20.12.05

Desconcertação social

Todos os anos, quando o velho ano definha e se apresta a dar lugar ao novo ano, o folclore das negociações de concertação social. Governo e sindicatos da administração pública, frente a frente, num round condenado ao insucesso. E, todavia, o folclore repete-se. As partes negoceiam aumentos salariais para o ano vindouro. Tão distantes nos pontos de vista, à partida como à chegada.

Todos os anos, a concertação social salda-se pelo desentendimento. Resta o folclore: o governo, independentemente da cor política, na imagem de magnanimidade; os sindicatos de goela aberta, sempre com a certeza de que têm direito a reivindicar aumentos salariais além do razoável, e sempre com a percepção de que tais reivindicações não serão atendidas, arrepiando caminho ao que eles mais gostam de exercitar – os conflitos sociais alimentados pelas greves. Concertação social: um instrumento espúrio, uma fogueira de vaidades onde os protagonistas esfregam o ego de quem aparece perante as câmaras da televisão a fazer de conta, apesar de saberem que as negociações estão votadas ao fracasso logo à partida.

Discutem os parceiros sobre regalias de privilegiados. De uma casta que tem vantagens acima da média, ainda por cima sem se fazerem merecedores de tais privilégios. Quem quer um prémio sabe que tem de batalhar por ele, quantas vezes arduamente. Os funcionários públicos são uma casta à parte. Garantem-se-lhes todas as regalias pensáveis e impensáveis, porque só existem direitos e raramente deveres. Um caminho que só se faz andando para a frente, já que nisto dos direitos adquiridos convencionou-se que o caminho não tem retrocesso. Com o resultado que se conhece: a função pública não pede meças à produtividade; e campeia a mediocridade, com prejuízo para os utentes.

É nestas alturas que a azia investe, furiosa, no meu estômago. Quando vejo sindicalistas que dão pelo nome de Trindade ou Picanço esgadanharem teorias sinuosas que pretendem mostrar o indemonstrável, com a sagacidade de quem vende banha da cobra a um bando de acéfalos – todos nós. Questione-se outro direito adquirido: a dispensa de serviço dos senhores e senhoras sindicalistas, pois sendo (supostamente) representantes dos trabalhadores dedicam-se a cem por cento a essa tarefa. Não exercem outra função senão sindicalizar. Têm garantido o seu posto de trabalho, acaso algum dia regressem à odiosa lufa-lufa diária dos seus representados (coisa improvável, a constatar pela reiteração das caras que aparecem, ano após ano, como porta-vozes sindicais). São pagos para terem uma vida regalada. Por nós, oprimidos contribuintes.

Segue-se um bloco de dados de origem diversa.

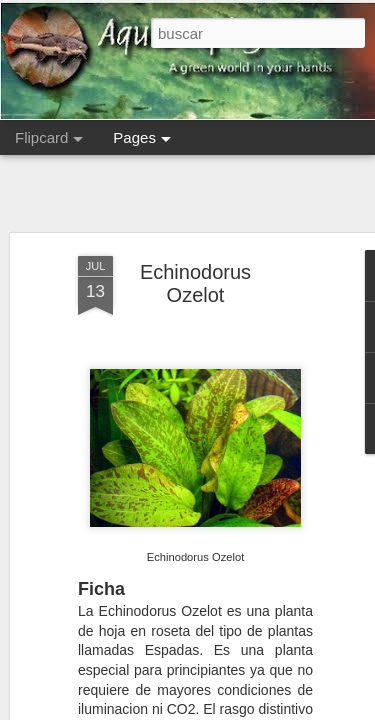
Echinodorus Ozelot (195, 283)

Quando os ouço a falar com a persuasão de quem tem certezas inquebrantáveis, e quando me recordo de episódios vividos em serviços públicos, a primeira coisa que me ocorre é fazer uma colecta para pagar a reforma dourada, bem longe daqui, a estes lídimos representantes do parasitismo. Haverá ainda tempo para mudar mentalidades, para convencer descrentes que é o mérito que deve ser premiado – e não as virtudes estáticas das “conquistas de Abril”, dos direitos adquiridos que não podem ser beliscados mesmo que haja razões para isso?

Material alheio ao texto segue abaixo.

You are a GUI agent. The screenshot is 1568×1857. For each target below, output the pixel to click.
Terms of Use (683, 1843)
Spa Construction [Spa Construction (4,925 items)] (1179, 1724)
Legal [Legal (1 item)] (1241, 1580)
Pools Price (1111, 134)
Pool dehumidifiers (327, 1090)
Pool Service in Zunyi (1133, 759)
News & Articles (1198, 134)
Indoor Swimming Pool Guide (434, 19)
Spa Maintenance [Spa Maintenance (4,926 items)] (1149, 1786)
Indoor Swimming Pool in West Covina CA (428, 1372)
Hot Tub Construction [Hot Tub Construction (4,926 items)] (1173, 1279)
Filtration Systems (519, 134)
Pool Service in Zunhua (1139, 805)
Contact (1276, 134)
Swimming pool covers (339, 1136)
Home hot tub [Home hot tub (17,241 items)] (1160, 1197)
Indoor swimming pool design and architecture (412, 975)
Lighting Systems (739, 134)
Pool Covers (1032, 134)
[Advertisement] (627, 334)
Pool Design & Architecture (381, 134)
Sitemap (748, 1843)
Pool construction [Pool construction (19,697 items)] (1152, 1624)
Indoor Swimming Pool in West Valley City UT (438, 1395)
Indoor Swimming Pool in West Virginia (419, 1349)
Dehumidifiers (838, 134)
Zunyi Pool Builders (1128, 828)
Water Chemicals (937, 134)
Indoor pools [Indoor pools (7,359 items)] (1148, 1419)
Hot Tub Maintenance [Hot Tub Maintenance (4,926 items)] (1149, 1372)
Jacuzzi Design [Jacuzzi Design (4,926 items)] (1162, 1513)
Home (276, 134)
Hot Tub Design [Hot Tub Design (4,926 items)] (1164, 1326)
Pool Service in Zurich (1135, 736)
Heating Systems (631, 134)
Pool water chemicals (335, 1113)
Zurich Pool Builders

Dou um exemplo de como os funcionários públicos não merecem ser compensados pela bitola que o governo alinhava (quanto mais pela delirante bitola dos sindicatos). Da última vez que tive o incómodo de me deslocar a uma repartição de finanças – bendita Internet que nos poupa milhentas idas às finanças! – assisti à habitual indiferença de quem se acha convencido que está ali para ser servido pelos utentes, não o contrário. Fui às finanças com um objectivo cristalino e nada burocrático: pedir uma declaração para entregar na segurança social, que por sua vez iria emitir uma declaração para depois entregar nas finanças…

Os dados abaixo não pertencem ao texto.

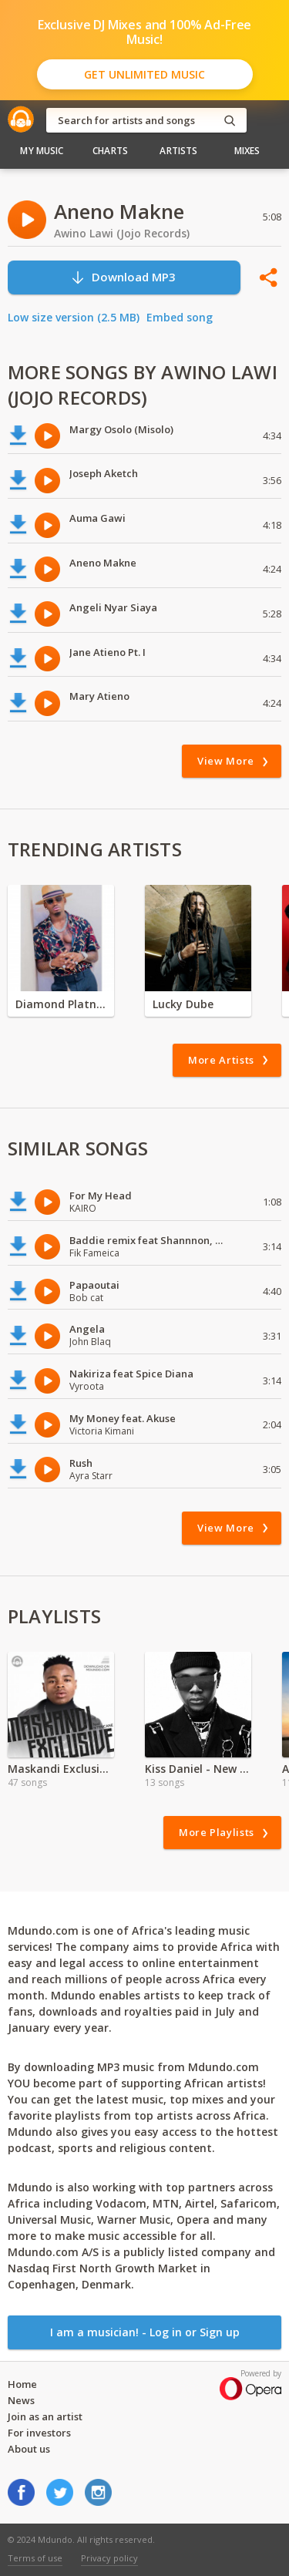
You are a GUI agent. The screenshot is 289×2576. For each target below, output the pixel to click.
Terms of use (35, 2558)
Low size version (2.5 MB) (73, 317)
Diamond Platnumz (60, 1004)
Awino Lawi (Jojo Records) (122, 233)
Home (22, 2384)
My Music (41, 150)
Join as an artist (45, 2416)
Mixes (247, 150)
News (21, 2400)
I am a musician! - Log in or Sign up (145, 2332)
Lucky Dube (183, 1004)
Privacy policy (109, 2558)
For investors (39, 2433)
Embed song (179, 317)
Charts (110, 150)
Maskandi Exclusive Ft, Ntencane (61, 1768)
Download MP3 (123, 277)
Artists (178, 150)
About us (29, 2449)
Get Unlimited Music (144, 74)
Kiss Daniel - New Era (198, 1768)
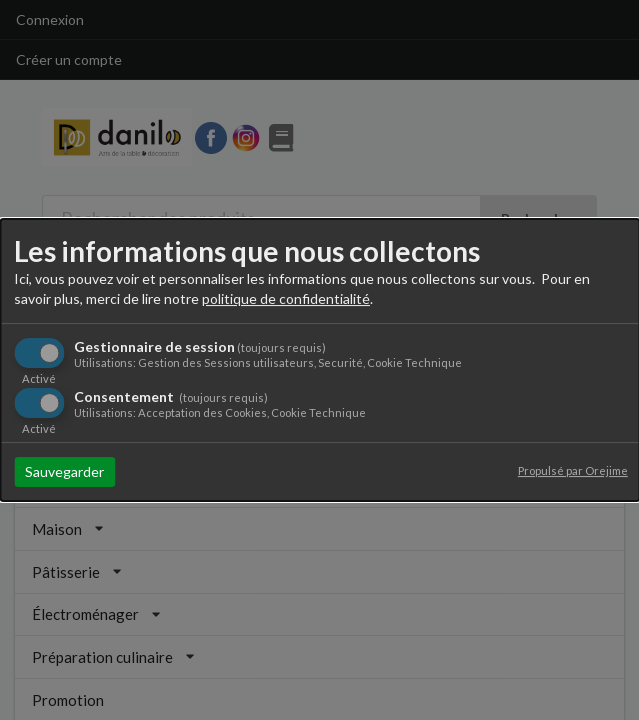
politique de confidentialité (286, 298)
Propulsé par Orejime (573, 470)
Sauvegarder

Tirei a senha. Estavam sete pessoas à minha frente. No balcão do IRS, duas funcionárias iam atendendo, com um indisfarçável esgar de sacrifício, os contribuintes que apareciam pela frente. Terá chegado a hora da interrupção matinal. Uma das funcionárias virou costas e alou para o café. Pouco importava que estivessem quase dez pessoas em espera. Elas que esperassem: a pausa matinal era prioritária. Só regressou ao trabalho meia hora mais tarde.

Que ninguém ouse questionar o inalienável direito da funcionária pública à pausa a meio da manhã, pois trata-se de um direito adquirido. Que tem mais força que a qualidade do serviço que se espera que aquela senhora, e os seus colegas, prestem a contribuintes confrontados com a inevitabilidade da deslocação às finanças. A isto chama-se negação da produtividade, incúria, desrespeito pelo utente. Casos destes merecem aumentos salariais zero, na melhor das hipóteses. E mostram como a teimosia na concertação social é desconcertante.